Katrina Victoria Davis, age five years ten months, was involved in an automobile incident in which she was injured when an automobile collided with her when the front wheel of the vehicle driven by Ms. Webb rode onto her chest.
Thereafter, Katrina Victoria Davis, by and through her mother as next friend, sued Ruby C. Webb, the driver of the vehicle which struck her as she was crossing the alleyway which serves as a driveway for the residence of defendant. A jury verdict was returned in favor of the defendant. Judgment followed the verdict, and plaintiffs motion for new trial was filed and denied. Plaintiff appeals. Held:
1. Until the decision in Trotter v. Ashbaugh, 137 Ga. App. 378 (224 SE2d 42), was reversed by the Supreme Court in Ashbaugh v. Trotter, 237 Ga. 46 (226 SE2d 736), a child of the age of the plaintiff was conclusively presumed to be too young to be guilty of contributory negligence. However, in the Ashbaugh case the Supreme Court took into consideration Code § 105-204 as to the due care of a child of tender years and held that the principle language of the statute must be applied and "the question of the infant’s alleged negligence is one for the jury. .. under appropriate instructions from the trial court.” The trial court here fully charged the jury to determine what *145were the circumstances and true facts of the matter under investigation and then determine the child’s age and mental and physical capacity at the time of the injury and "from this you will then determine what care she was capable of exercising and whether or not she exercised that particular care [which] would be the due care expected of her by law.” The trial court then instructed the jury after it had determined that care to determine whether or not she had exercised that care, whatever it was, and if her acts, whatever they were, constituted negligence for a child her age and under her circumstances or not. The court then fully charged on the question of negligence by both parties "keeping in mind the difference in the duty of care” including instructions as to the law as to diminishing damages or comparative negligence. The court fully charged the law as required by Ashbaugh, 237 Ga. 46, supra.
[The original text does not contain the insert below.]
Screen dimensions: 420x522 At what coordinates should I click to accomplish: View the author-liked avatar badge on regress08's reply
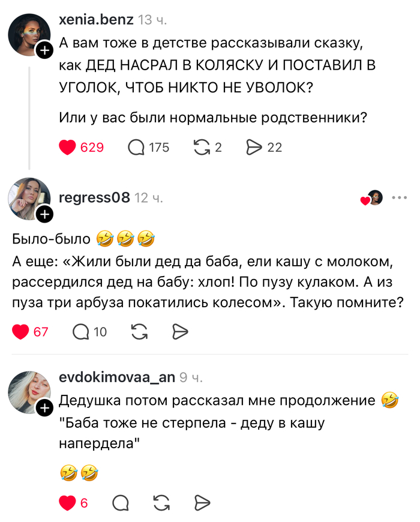[x=373, y=198]
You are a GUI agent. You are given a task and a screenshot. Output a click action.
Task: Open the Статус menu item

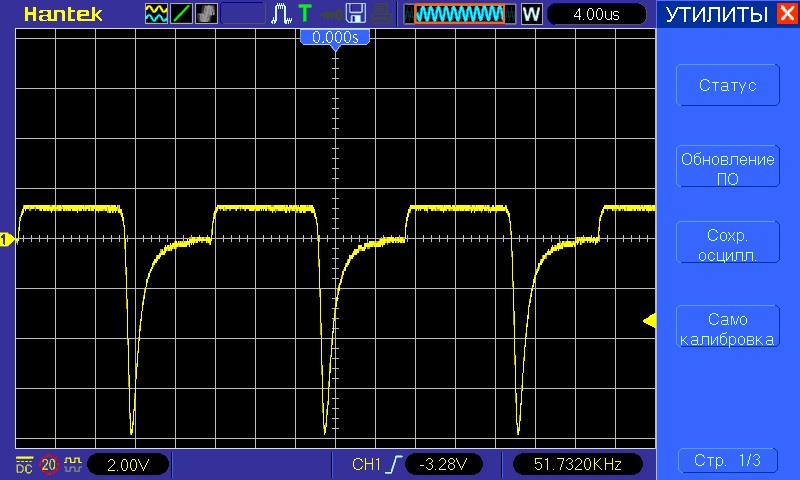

The trial court did not err in charging the jury on comparative negligence inasmuch as the evidence was somewhat in conflict as to how and in what manner the defendant drove the automobile onto the body of this minor child. Based on the consideration of the age of the child and as to whether or not the child exercised due care in the actual circumstances here the jury was authorized to consider that the child may have been negligent in some manner.
The court did not err in refusing to charge as requested that the plaintiff was too young, immature and inexperienced to possess sufficient judgment, prudence and discretion to be chargeable with the failure to exercise due care for her own safety or with any contributory negligence. As stated in Ashbaugh v. Trotter, 237 Ga. 46, 47, supra, that court refused to follow Red Top Cab Co. v. Cochran, 100 Ga. App. 707 (112 SE2d 229), cited by the plaintiff in support of the written request to charge as the court did not consider it a controlling precedent.
2. In consideration of the entire evidence which is somewhat conflicting as to the facts and circumstances surrounding the incident in which the child’s body was run over by an automobile crossing the sidewalk and leaying an alley to enter the street it cannot be said the evidence is insufficient to support the findings of the jury *146in favor of the defendant.
Argued January 8, 1979 — Decided February 22, 1979. L. Z. Dozier, J. Robert Daniel, for appellant. Hendley V. Napier, Robert R. Gunn, for appellee.Judgment affirmed.
Deen, C. J., and Shulman, J., concur.